В общем, Бертолуччи вернулся на круги своя, в заколдованную круговерть чисто европейских проблем. Объехав весь мир, от России до Китая, побывав в Марокко и революционном Париже, он вновь почувствовал себя итальянцем. «Кино, - сказал он как-то, - в любом случае – зеркало той страны, где ты родился». Интересно, что эта знаменательная реплика прозвучала как раз в тот момент, когда Бертолуччи получил целых девять «Оскаров» за «Последнего императора».

…Когда умирает человек, сюжет его жизни становится полным, завершенным, как бы «обрамленным» - ничего уже больше ни прибавить, ни убавить.

Душа его еще витает здесь и – спустя всего три дня после его кончины – становится ясно, что именно он, Бертолуччи, был последним «столпом» величайшей европейской культуры, которая вот уже лет сто как гибнет.

Так получилось, что он наследник не только кинематографической традиции – в лице своих великих предшественников - Феллини, Висконти и Пазолини, - но и наследник европейской культуры в целом.
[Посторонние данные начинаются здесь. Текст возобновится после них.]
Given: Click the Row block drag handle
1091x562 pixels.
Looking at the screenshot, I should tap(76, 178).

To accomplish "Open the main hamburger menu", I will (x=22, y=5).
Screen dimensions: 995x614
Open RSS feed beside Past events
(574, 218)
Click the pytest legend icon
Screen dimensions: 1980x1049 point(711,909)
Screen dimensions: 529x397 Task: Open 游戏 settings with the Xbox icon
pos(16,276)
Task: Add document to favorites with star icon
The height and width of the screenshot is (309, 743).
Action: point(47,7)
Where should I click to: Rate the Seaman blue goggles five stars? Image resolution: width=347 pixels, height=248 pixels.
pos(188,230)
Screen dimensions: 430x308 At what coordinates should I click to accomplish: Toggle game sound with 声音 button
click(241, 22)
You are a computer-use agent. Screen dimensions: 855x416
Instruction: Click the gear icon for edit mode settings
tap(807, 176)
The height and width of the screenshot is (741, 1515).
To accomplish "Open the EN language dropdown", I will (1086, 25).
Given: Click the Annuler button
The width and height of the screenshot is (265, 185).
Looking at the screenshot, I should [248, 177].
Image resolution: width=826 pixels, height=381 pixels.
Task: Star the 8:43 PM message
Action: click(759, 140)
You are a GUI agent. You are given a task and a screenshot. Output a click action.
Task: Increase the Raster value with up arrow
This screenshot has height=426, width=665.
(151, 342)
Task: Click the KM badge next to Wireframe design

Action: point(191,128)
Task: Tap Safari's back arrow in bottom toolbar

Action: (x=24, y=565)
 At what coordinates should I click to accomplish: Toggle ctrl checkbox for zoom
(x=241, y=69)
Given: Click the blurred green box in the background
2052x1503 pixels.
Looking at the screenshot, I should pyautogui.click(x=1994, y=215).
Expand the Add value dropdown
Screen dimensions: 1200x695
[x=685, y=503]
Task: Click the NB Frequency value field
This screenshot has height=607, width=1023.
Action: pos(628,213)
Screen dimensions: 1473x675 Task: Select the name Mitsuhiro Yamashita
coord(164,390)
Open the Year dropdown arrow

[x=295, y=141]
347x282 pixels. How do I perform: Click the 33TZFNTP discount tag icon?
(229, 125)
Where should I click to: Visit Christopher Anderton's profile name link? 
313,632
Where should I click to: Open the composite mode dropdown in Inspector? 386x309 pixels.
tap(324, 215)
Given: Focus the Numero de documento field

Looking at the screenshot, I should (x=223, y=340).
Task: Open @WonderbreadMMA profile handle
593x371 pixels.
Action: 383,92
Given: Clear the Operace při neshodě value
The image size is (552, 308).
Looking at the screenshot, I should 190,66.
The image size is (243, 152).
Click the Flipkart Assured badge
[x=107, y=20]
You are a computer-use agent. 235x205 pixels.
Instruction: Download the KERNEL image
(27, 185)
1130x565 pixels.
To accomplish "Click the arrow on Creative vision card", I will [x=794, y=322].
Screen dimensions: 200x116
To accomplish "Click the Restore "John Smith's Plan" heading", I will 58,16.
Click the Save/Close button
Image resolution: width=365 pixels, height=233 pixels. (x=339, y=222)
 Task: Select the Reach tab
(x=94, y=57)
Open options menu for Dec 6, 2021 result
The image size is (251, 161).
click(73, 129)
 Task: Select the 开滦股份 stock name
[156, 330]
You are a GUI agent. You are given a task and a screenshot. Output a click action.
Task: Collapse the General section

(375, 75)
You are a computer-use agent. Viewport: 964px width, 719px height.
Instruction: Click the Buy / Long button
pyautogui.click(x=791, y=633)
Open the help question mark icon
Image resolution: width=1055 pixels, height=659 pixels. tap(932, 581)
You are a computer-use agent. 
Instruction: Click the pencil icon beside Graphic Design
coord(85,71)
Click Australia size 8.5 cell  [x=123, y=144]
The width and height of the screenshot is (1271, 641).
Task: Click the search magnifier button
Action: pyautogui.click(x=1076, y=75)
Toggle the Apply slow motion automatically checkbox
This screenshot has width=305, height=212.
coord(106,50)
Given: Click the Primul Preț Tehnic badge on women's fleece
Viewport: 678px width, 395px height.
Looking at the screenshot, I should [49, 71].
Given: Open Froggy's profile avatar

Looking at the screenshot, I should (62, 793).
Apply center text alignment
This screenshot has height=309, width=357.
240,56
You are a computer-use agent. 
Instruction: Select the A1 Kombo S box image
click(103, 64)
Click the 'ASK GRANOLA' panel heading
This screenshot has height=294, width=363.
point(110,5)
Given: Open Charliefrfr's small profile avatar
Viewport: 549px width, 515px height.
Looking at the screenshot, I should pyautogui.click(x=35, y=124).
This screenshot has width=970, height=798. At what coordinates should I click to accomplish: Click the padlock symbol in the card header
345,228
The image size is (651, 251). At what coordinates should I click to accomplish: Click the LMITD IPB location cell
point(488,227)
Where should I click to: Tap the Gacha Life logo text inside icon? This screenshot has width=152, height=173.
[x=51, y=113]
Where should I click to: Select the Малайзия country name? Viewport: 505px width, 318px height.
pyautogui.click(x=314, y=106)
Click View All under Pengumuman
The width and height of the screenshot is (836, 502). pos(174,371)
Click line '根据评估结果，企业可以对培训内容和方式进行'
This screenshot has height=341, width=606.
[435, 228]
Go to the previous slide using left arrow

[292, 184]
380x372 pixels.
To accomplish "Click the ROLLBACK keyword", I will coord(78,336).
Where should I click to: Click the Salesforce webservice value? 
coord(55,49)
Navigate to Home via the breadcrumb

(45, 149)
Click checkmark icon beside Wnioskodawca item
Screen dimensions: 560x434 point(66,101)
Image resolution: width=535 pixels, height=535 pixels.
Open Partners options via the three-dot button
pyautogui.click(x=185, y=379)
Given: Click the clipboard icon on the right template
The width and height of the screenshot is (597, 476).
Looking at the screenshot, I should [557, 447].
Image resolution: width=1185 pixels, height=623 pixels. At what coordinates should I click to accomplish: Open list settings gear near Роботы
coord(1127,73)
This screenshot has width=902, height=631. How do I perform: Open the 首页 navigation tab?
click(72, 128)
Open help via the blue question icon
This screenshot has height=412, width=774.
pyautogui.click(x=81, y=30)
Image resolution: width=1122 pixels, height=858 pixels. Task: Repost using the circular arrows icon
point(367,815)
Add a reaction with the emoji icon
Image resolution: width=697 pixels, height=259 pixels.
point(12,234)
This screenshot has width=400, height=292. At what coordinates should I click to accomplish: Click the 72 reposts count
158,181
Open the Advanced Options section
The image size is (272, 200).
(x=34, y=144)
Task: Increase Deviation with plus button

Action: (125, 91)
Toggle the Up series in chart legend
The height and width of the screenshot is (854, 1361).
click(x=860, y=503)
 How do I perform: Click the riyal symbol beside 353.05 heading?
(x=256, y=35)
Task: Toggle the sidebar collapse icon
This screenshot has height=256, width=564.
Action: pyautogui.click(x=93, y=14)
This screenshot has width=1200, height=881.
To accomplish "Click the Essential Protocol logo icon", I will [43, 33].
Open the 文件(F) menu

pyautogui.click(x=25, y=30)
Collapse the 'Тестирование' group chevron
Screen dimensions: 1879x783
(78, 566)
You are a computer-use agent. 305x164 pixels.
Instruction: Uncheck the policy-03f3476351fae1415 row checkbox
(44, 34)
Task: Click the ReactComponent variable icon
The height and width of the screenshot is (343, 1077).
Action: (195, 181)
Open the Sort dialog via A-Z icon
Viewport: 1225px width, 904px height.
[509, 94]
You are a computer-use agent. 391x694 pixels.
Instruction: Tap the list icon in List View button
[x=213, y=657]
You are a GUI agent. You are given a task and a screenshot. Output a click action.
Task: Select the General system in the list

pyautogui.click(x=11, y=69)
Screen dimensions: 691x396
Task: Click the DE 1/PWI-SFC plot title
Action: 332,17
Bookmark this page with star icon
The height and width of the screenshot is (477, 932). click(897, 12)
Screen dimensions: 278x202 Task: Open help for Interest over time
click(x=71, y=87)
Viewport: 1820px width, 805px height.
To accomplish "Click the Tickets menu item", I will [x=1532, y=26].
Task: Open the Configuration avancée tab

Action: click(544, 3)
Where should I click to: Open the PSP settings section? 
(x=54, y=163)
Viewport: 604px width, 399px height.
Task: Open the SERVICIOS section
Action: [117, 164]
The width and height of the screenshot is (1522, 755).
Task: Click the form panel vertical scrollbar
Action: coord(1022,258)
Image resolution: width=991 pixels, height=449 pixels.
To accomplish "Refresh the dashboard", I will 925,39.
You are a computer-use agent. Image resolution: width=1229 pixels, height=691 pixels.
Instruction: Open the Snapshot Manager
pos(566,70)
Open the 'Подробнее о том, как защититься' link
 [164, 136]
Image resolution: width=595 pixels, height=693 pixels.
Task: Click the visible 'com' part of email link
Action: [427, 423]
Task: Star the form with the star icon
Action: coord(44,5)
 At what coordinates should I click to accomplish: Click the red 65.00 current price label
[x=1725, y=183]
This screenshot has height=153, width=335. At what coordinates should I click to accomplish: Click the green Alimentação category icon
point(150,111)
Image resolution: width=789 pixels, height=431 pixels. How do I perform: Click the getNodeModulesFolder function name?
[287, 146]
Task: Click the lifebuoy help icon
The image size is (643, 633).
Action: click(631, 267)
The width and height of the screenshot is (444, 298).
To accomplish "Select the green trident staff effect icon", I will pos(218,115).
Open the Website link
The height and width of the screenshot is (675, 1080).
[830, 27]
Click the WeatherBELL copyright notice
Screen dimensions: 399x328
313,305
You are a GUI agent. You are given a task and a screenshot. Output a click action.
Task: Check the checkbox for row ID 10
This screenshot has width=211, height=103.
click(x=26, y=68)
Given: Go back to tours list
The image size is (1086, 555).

Как Висконти прощался с гуманистической Европой в «Смерти в Венеции» (в свою очередь наследуя Томасу Манну), так Бертолуччи распрощался со всеми европейскими иллюзиями в своих лучших картинах.

Правда, этот закат Европы, эти похороны прекрасных иллюзий в его изводе настолько прекрасны, что невольно приходит на ум расхожая шутка о буржуазии, которая загнивает, но с упоительным запахом.

"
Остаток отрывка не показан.